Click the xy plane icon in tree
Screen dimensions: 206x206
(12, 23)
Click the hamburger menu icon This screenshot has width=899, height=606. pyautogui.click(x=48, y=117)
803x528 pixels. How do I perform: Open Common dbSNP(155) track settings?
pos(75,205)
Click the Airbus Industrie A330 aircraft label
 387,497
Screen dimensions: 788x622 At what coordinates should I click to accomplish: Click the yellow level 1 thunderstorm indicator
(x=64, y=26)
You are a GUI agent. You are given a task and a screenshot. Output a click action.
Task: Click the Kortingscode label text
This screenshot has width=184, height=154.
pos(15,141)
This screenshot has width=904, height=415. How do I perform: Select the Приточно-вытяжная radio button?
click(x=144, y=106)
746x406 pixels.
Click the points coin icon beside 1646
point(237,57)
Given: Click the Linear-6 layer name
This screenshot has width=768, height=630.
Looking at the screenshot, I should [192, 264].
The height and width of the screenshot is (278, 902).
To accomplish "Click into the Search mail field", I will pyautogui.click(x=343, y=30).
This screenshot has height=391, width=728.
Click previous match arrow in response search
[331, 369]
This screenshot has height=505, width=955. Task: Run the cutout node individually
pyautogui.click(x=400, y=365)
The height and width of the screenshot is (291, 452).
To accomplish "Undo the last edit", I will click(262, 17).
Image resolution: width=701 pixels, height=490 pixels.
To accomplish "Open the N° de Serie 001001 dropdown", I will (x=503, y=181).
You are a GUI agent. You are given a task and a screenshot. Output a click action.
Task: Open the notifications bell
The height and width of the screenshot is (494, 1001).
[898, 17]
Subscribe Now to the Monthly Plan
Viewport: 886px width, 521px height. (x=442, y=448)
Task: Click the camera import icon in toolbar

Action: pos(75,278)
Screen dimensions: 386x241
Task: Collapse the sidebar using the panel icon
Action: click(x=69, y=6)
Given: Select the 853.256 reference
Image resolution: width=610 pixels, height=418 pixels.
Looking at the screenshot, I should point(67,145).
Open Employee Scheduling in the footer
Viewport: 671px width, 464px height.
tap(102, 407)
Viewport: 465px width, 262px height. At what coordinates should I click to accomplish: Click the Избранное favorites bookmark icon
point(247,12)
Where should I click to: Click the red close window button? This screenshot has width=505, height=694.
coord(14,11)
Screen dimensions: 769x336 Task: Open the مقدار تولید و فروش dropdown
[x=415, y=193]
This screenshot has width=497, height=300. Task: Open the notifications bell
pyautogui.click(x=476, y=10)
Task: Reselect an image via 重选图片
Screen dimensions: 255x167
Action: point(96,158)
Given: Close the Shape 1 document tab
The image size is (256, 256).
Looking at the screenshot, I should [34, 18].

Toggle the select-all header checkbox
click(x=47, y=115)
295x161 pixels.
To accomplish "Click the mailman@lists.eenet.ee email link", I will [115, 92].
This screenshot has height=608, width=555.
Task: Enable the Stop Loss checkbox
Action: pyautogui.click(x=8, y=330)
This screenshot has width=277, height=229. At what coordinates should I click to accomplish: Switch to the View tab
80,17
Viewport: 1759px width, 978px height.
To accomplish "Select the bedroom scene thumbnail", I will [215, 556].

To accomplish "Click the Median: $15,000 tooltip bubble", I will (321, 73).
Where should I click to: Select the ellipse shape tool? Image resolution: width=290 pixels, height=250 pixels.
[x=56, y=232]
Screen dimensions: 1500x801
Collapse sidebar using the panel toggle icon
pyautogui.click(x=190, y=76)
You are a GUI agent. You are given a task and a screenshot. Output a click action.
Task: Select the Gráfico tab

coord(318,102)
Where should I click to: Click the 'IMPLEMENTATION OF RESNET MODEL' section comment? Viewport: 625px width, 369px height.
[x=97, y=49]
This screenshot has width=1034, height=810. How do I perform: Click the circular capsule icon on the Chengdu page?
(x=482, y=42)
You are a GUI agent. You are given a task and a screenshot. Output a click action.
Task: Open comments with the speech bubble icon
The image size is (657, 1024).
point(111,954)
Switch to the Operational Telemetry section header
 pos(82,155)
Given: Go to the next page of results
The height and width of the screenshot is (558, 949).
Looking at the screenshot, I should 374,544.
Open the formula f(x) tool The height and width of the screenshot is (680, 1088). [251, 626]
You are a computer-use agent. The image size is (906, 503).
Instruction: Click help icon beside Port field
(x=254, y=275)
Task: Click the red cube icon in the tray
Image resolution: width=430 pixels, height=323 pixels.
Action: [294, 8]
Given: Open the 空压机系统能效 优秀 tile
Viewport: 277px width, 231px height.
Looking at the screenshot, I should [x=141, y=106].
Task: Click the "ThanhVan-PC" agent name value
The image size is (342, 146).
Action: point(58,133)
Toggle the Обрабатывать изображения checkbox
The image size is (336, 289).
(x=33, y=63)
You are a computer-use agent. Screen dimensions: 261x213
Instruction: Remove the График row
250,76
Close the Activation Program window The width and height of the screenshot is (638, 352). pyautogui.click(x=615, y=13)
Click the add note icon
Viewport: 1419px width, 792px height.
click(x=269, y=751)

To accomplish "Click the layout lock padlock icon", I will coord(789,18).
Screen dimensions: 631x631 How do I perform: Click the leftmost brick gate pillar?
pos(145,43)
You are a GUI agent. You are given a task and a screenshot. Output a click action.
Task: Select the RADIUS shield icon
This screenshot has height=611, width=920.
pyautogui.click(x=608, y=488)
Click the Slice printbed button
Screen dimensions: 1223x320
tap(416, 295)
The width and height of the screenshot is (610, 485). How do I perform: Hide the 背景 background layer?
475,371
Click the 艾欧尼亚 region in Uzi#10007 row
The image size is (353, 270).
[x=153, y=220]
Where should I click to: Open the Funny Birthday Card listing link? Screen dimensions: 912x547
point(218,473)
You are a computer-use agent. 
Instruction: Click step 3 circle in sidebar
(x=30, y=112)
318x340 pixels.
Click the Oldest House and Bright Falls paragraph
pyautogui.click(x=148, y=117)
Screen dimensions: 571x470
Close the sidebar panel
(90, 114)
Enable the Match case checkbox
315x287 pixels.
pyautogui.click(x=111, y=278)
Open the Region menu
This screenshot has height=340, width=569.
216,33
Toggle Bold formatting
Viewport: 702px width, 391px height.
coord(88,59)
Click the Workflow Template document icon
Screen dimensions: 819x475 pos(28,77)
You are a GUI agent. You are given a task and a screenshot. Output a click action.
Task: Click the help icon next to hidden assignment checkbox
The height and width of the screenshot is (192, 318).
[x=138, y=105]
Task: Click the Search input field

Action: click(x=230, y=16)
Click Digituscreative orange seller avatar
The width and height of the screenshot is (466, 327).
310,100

========

→ **TASK ITEM**
Repeat the whole listing exactly.

→ **ANSWER FOR THE TASK**
Click the xy plane icon in tree
Screen dimensions: 206x206
(12, 23)
Click the hamburger menu icon This screenshot has width=899, height=606. pyautogui.click(x=48, y=117)
803x528 pixels. How do I perform: Open Common dbSNP(155) track settings?
pos(75,205)
Click the Airbus Industrie A330 aircraft label
 387,497
Screen dimensions: 788x622 At what coordinates should I click to accomplish: Click the yellow level 1 thunderstorm indicator
(x=64, y=26)
You are a GUI agent. You are given a task and a screenshot. Output a click action.
Task: Click the Kortingscode label text
This screenshot has width=184, height=154.
pos(15,141)
This screenshot has width=904, height=415. How do I perform: Select the Приточно-вытяжная radio button?
click(x=144, y=106)
746x406 pixels.
Click the points coin icon beside 1646
point(237,57)
Given: Click the Linear-6 layer name
This screenshot has width=768, height=630.
Looking at the screenshot, I should [192, 264].
The height and width of the screenshot is (278, 902).
To accomplish "Click into the Search mail field", I will pyautogui.click(x=343, y=30).
This screenshot has height=391, width=728.
Click previous match arrow in response search
[331, 369]
This screenshot has height=505, width=955. Task: Run the cutout node individually
pyautogui.click(x=400, y=365)
The height and width of the screenshot is (291, 452).
To accomplish "Undo the last edit", I will click(262, 17).
Image resolution: width=701 pixels, height=490 pixels.
To accomplish "Open the N° de Serie 001001 dropdown", I will (x=503, y=181).
You are a GUI agent. You are given a task and a screenshot. Output a click action.
Task: Open the notifications bell
The height and width of the screenshot is (494, 1001).
[898, 17]
Subscribe Now to the Monthly Plan
Viewport: 886px width, 521px height. (x=442, y=448)
Task: Click the camera import icon in toolbar

Action: pos(75,278)
Screen dimensions: 386x241
Task: Collapse the sidebar using the panel icon
Action: click(x=69, y=6)
Given: Select the 853.256 reference
Image resolution: width=610 pixels, height=418 pixels.
Looking at the screenshot, I should point(67,145).
Open Employee Scheduling in the footer
Viewport: 671px width, 464px height.
tap(102, 407)
Viewport: 465px width, 262px height. At what coordinates should I click to accomplish: Click the Избранное favorites bookmark icon
point(247,12)
Where should I click to: Click the red close window button? This screenshot has width=505, height=694.
coord(14,11)
Screen dimensions: 769x336 Task: Open the مقدار تولید و فروش dropdown
[x=415, y=193]
This screenshot has width=497, height=300. Task: Open the notifications bell
pyautogui.click(x=476, y=10)
Task: Reselect an image via 重选图片
Screen dimensions: 255x167
Action: point(96,158)
Given: Close the Shape 1 document tab
The image size is (256, 256).
Looking at the screenshot, I should [34, 18].

Toggle the select-all header checkbox
click(x=47, y=115)
295x161 pixels.
To accomplish "Click the mailman@lists.eenet.ee email link", I will [115, 92].
This screenshot has height=608, width=555.
Task: Enable the Stop Loss checkbox
Action: pyautogui.click(x=8, y=330)
This screenshot has width=277, height=229. At what coordinates should I click to accomplish: Switch to the View tab
80,17
Viewport: 1759px width, 978px height.
To accomplish "Select the bedroom scene thumbnail", I will [215, 556].

To accomplish "Click the Median: $15,000 tooltip bubble", I will (321, 73).
Where should I click to: Select the ellipse shape tool? Image resolution: width=290 pixels, height=250 pixels.
[x=56, y=232]
Screen dimensions: 1500x801
Collapse sidebar using the panel toggle icon
pyautogui.click(x=190, y=76)
You are a GUI agent. You are given a task and a screenshot. Output a click action.
Task: Select the Gráfico tab

coord(318,102)
Where should I click to: Click the 'IMPLEMENTATION OF RESNET MODEL' section comment? Viewport: 625px width, 369px height.
[x=97, y=49]
This screenshot has width=1034, height=810. How do I perform: Click the circular capsule icon on the Chengdu page?
(x=482, y=42)
You are a GUI agent. You are given a task and a screenshot. Output a click action.
Task: Open comments with the speech bubble icon
The image size is (657, 1024).
point(111,954)
Switch to the Operational Telemetry section header
 pos(82,155)
Given: Go to the next page of results
The height and width of the screenshot is (558, 949).
Looking at the screenshot, I should 374,544.
Open the formula f(x) tool The height and width of the screenshot is (680, 1088). [251, 626]
You are a computer-use agent. The image size is (906, 503).
Instruction: Click help icon beside Port field
(x=254, y=275)
Task: Click the red cube icon in the tray
Image resolution: width=430 pixels, height=323 pixels.
Action: [294, 8]
Given: Open the 空压机系统能效 优秀 tile
Viewport: 277px width, 231px height.
Looking at the screenshot, I should [x=141, y=106].
Task: Click the "ThanhVan-PC" agent name value
The image size is (342, 146).
Action: point(58,133)
Toggle the Обрабатывать изображения checkbox
The image size is (336, 289).
(x=33, y=63)
You are a computer-use agent. Screen dimensions: 261x213
Instruction: Remove the График row
250,76
Close the Activation Program window The width and height of the screenshot is (638, 352). pyautogui.click(x=615, y=13)
Click the add note icon
Viewport: 1419px width, 792px height.
click(x=269, y=751)

To accomplish "Click the layout lock padlock icon", I will coord(789,18).
Screen dimensions: 631x631 How do I perform: Click the leftmost brick gate pillar?
pos(145,43)
You are a GUI agent. You are given a task and a screenshot. Output a click action.
Task: Select the RADIUS shield icon
This screenshot has height=611, width=920.
pyautogui.click(x=608, y=488)
Click the Slice printbed button
Screen dimensions: 1223x320
tap(416, 295)
The width and height of the screenshot is (610, 485). How do I perform: Hide the 背景 background layer?
475,371
Click the 艾欧尼亚 region in Uzi#10007 row
The image size is (353, 270).
[x=153, y=220]
Where should I click to: Open the Funny Birthday Card listing link? Screen dimensions: 912x547
point(218,473)
You are a computer-use agent. 
Instruction: Click step 3 circle in sidebar
(x=30, y=112)
318x340 pixels.
Click the Oldest House and Bright Falls paragraph
pyautogui.click(x=148, y=117)
Screen dimensions: 571x470
Close the sidebar panel
(90, 114)
Enable the Match case checkbox
315x287 pixels.
pyautogui.click(x=111, y=278)
Open the Region menu
This screenshot has height=340, width=569.
216,33
Toggle Bold formatting
Viewport: 702px width, 391px height.
coord(88,59)
Click the Workflow Template document icon
Screen dimensions: 819x475 pos(28,77)
You are a GUI agent. You are given a task and a screenshot. Output a click action.
Task: Click the help icon next to hidden assignment checkbox
The height and width of the screenshot is (192, 318).
[x=138, y=105]
Task: Click the Search input field

Action: click(x=230, y=16)
Click Digituscreative orange seller avatar
The width and height of the screenshot is (466, 327).
310,100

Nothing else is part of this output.